══ Supplied passage ══
March 2025
Feature Article
Mardi Gras… all parades lead to Easter?
By Patti Klinge
New Orleans’ Mardi Gras festival has been in full swing since Jan. 6 with revelers whooping it up ahead of the Lenten season, which is just weeks away.
The Louisiana city’s final celebration takes place March 4 on Fat Tuesday. The day before the start of Lent is filled with parties and celebrations throughout the U.S., and even in many other cities around the world.
Mardi Gras is rooted in the traditions of various cultures before the solemn season of Lent.
Mardi Gras season began Jan. 6, the Epiphany, but its duration changes each year based on Easter. It always ends on Fat Tuesday, the day before Ash Wednesday, which marks the start of Lent.
Fat Tuesday this year falls on March 4. Mardi Gras is French for “Fat Tuesday,” according to Merriam-Webster.
Historically, on Mardi Gras, people were meant to use “all the fats in the home before Lent in preparation for fasting and abstinence,” Britannica reports. Christians would consume rich, fatty foods, such as meat, eggs and cheese, before the period of Lenten fasting, according to the History Channel.
═══
══ Dataset content ══
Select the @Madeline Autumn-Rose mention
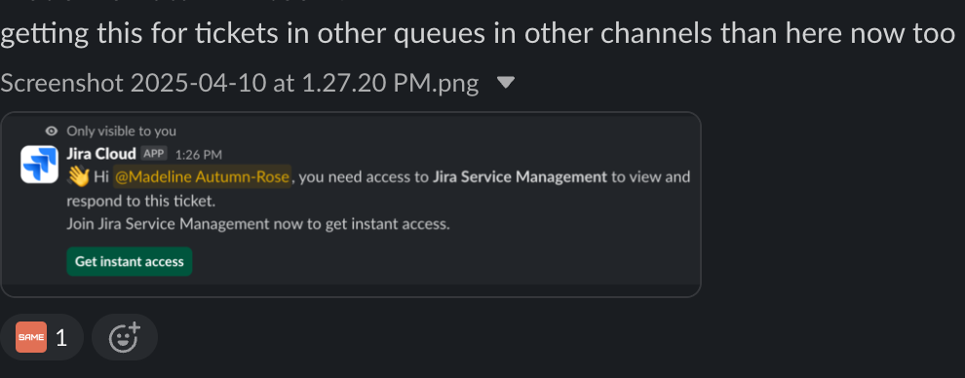The height and width of the screenshot is (378, 965). pyautogui.click(x=202, y=177)
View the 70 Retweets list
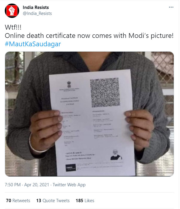Image resolution: width=180 pixels, height=209 pixels. (x=18, y=201)
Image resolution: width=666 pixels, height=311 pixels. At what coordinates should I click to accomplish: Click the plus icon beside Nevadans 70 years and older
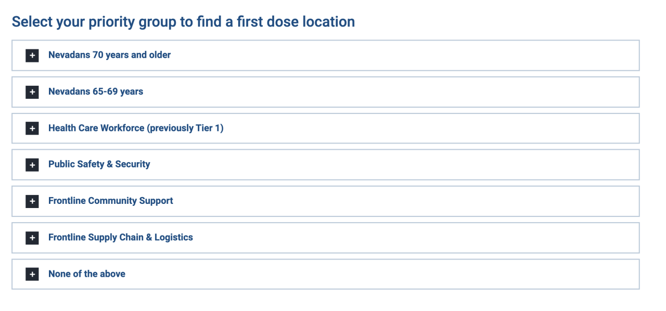point(32,55)
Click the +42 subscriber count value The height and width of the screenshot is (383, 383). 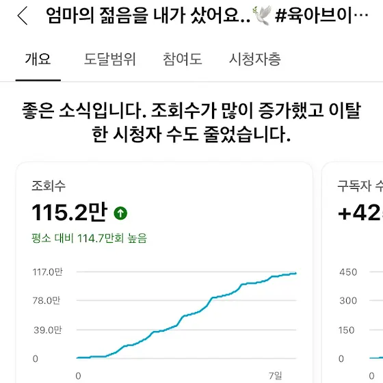click(x=359, y=213)
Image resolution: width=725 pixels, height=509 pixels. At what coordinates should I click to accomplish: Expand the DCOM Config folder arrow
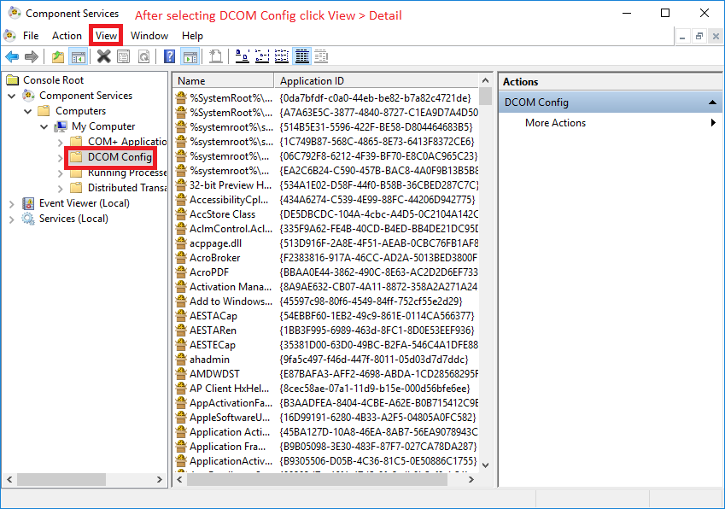61,157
═══
# Complete the following:
1. Please update the Mardi Gras article from "By Patti Klinge" up to and including "season of Lent.", changing "revelers" to "partygoers".
2. Translate this sentence from the Mardi Gras article into Spanish: "Mardi Gras is rooted in the traditions of various cultures before the solemn season of Lent."
Nothing here depends on the listing.

# Answer set:
1.
By Patti Klinge
New Orleans’ Mardi Gras festival has been in full swing since Jan. 6 with partygoers whooping it up ahead of the Lenten season, which is just weeks away.
The Louisiana city’s final celebration takes place March 4 on Fat Tuesday. The day before the start of Lent is filled with parties and celebrations throughout the U.S., and even in many other cities around the world.
Mardi Gras is rooted in the traditions of various cultures before the solemn season of Lent.

2. El Mardi Gras tiene sus raíces en las tradiciones de diversas culturas antes de la solemne temporada de Cuaresma.